New story at Religion Dispatches:
On February 4, Secretary of State Hillary Clinton was the surprise keynote speaker for the 58th annual National Prayer Breakfast. The Breakfast is the one public event organized by the secretive Washington network, the Family, a group of elite fundamentalists who minister to DC’s powerful and wealthy who are seen as the divinely “elect,” chosen for leadership by God. With the Family in the news this past year due to the string of sex scandals at its “C Street” house for members of Congress—and later for the role it seems to have played in shaping the draconian anti-gay law introduced in Uganda last year—the speech by Clinton, sandwiched between Family head Doug Coe’s introduction and the traditional presidential address by Barack Obama, was an interesting coda to her strange status as a longtime “friend” of the Family.

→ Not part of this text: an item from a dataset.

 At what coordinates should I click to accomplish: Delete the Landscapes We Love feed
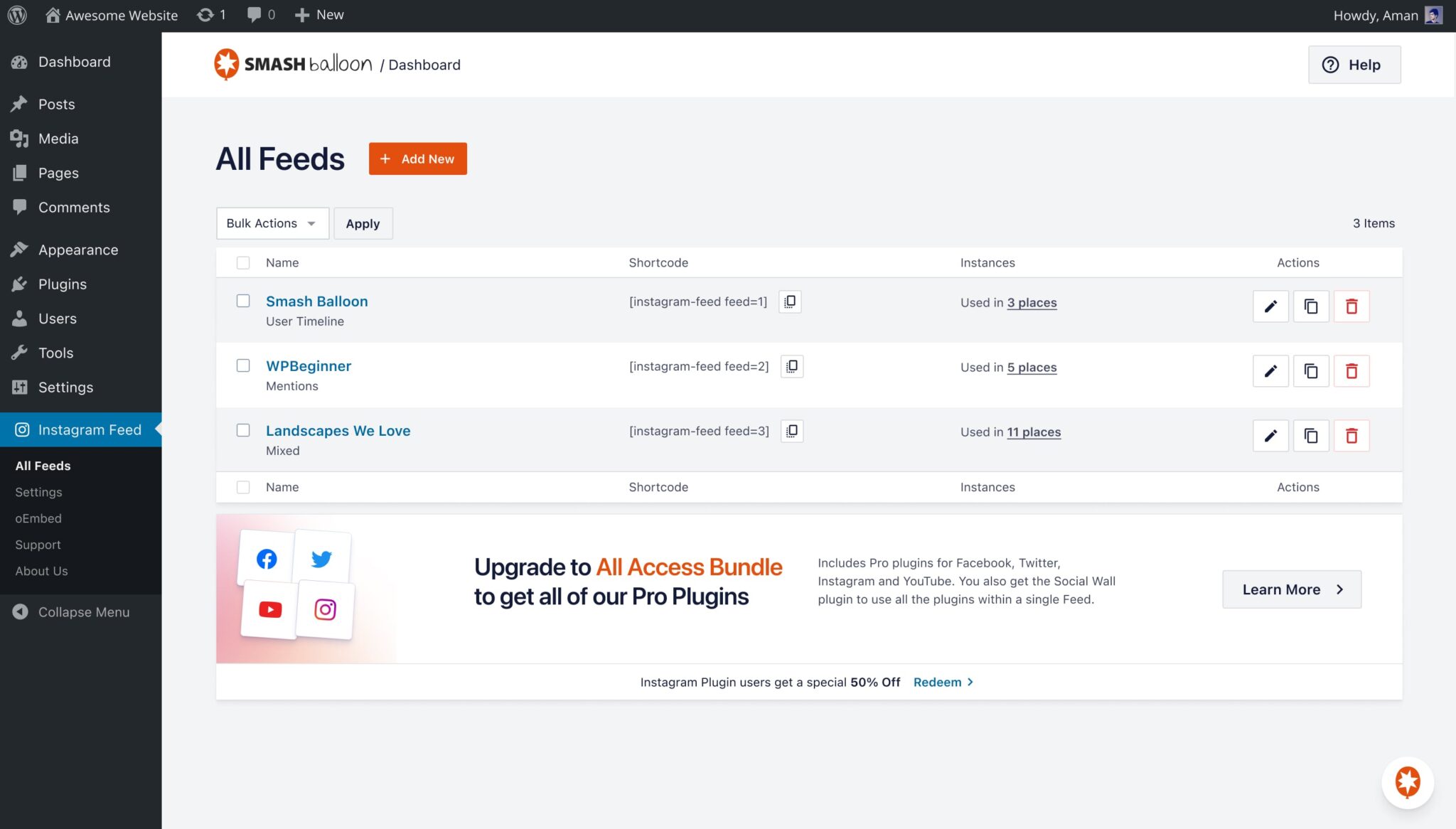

Although much of the media coverage focused on Clinton’s and then President Obama’s condemnations of the anti-gay bill (leading religion scholar Mark Silk to suggest that Clinton’s role was damage control as the Family struggles to make the Uganda bill “go away”) Clinton’s speech also underscored the Family’s influence in pushing her stance on reproductive freedom rightward.
In her address, Clinton sentimentally recalled meeting Mother Teresa at the 1994 National Prayer Breakfast. Mother Teresa had used her platform as guest speaker to chastise the Clintons (standing right beside her, smiles stretched to the breaking point) for their nominal support of abortion rights. “Any country that accepts abortion is not teaching its people to love, but to use any violence to get what they want,” Mother Teresa said, and went on to suggest adoption be promoted as an alternative to abortion. “Please don’t kill the child. I want the child. Please give me the child.”
Mother Teresa’s pro-life fans swooned, with many giving the nun a standing ovation. The Clintons remained seated, yet both—particularly the ever-politic Hillary—understood how behind-the-scenes power politics work within the Christian Right, and responded to the rebuke by finding “common ground” with the nun.